杉野颯太Ⅰ-3

 校門をくぐる。体育の授業はないのだろう、誰もいない校庭を抜け、校舎に入る。颯太の教室は1階の一番端だ。向かうためにはいくつかの教室を横切らなければならない。廊下を歩いているとき、普段ならそんなことはないのに、今日に限ってこちらに視線を向ける目がやけに多いように感じられた。それらを無視して、自分の教室の扉を開ける。騒々しい教室が一瞬で静まり返り、クラスメイト全員が颯太に注目した。だが、その人物が颯太だとわかると、その期待のまなざしは落胆に変わり、ふたたび喧騒が教室を支配した。


 異様な無数の目線に颯太はたじろいだが、すぐにそれが収まったことを確認すると気を取り直し、窓際の自分の席に向かい力なく椅子を引いた。そして何もしていないのに、まるで一仕事やってきたかのようにどっしりと腰を下ろした。


 天宮あまみやはいなかった。黒板に「自習」という文字が殴り書きしてある。


「おはよう」


 隣の席の柊優花ひいらぎゆうかが声をかけてきた。

 

 優花とは小学校からの縁で、この学校で颯太に話しかけてくれる唯一の人物だ。同じ中学、同じ高校と進み、長い間一緒にいるがこのごろますます美人になったと思う。一説では俺と優花は付き合っているという噂があるらしい。それに嫉妬している男子もいるらしい。たしかに優花は同年代の中で抜きん出て美人であり憧れの対象ではあるが、実際はただの腐れ縁のようなもので、そんな恋人同士といった関係ではない。それでも誰よりも彼女と行動を共にするのは、昔からの付き合いもそうだが、やはり似た者同士という意味合いが強いからだった。お互い家庭環境が良くなく、孤独なところもその一環だった。


「やけに騒がしいな」


 天宮がいないとはいえ、それでもいつも以上に騒々しい教室を見渡しながら、颯太がつぶやいた。誰もが遠足前の子供のように浮ついていて、はしゃいでいるようにざわついている。


「転校生が来るみたいだよ」


「転校生?」


「そう、なんかすごいイケメンみたいで、それでみんな騒がしいの」


 そういうことだったのかと妙に納得した。同時にどうでもいいと感情が沸き上がった。誰が来ようと自分には関係ない。何も変わらない。
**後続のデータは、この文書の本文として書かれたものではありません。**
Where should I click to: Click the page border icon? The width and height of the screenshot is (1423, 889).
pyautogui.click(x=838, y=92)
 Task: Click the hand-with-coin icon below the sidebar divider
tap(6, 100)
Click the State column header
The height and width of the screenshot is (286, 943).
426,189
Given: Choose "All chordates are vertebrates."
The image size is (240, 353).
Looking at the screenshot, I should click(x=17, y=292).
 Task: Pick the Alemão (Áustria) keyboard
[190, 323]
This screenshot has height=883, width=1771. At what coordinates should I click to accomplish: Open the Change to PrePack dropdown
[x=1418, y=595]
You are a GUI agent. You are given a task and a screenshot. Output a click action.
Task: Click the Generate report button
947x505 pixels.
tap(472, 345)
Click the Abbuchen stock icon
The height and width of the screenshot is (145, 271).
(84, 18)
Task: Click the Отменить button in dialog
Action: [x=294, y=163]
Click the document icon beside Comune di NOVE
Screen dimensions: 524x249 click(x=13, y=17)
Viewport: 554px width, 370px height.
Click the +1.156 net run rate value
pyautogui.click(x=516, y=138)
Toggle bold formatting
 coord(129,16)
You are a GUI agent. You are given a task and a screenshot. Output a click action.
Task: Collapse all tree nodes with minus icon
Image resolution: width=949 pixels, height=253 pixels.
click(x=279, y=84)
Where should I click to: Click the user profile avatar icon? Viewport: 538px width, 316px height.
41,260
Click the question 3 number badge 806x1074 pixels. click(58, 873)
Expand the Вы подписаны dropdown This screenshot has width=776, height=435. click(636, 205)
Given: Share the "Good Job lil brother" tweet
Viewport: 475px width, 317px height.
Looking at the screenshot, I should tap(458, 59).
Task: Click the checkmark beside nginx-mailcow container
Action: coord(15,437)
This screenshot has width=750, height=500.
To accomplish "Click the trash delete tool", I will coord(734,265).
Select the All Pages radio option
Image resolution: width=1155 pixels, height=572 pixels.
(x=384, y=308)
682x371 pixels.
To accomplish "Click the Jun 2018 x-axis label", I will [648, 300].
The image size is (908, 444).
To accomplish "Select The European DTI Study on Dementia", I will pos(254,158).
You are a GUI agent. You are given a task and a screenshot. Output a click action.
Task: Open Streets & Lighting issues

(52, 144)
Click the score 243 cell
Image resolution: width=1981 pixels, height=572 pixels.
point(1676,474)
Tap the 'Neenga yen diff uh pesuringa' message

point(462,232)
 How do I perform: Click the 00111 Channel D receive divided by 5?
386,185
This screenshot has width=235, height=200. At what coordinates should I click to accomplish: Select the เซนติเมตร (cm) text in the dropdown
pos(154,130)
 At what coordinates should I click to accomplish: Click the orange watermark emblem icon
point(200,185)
 教科書を広げるわけでもなく、なんとなく窓の外に視線を移す。いつのまにかあれだけ長く続いていた灰色の雲が裂け、現れた継ぎ目から一筋の日が差し込んでいた。長く空を浮遊していた雨雲は、いまその役目を終えて立ち去ろうとしていた。


 教室の扉が開く音がした。


 飛び交っていた言葉が止み、部屋全体が静寂に包まれる。緊張した空気が広がり、誰かが息を呑んだのがわかった。今度こそ、その“イケメン転校生”とやらが登場したのだろう。颯太は心の中では関係ないと言い聞かせながらも、やはりすこし気になったのか、目線だけを教壇の方へ動かした。白いワイシャツと黒いタイトスカートに身を包んだ天宮に続き、1人の生徒が入ってきた。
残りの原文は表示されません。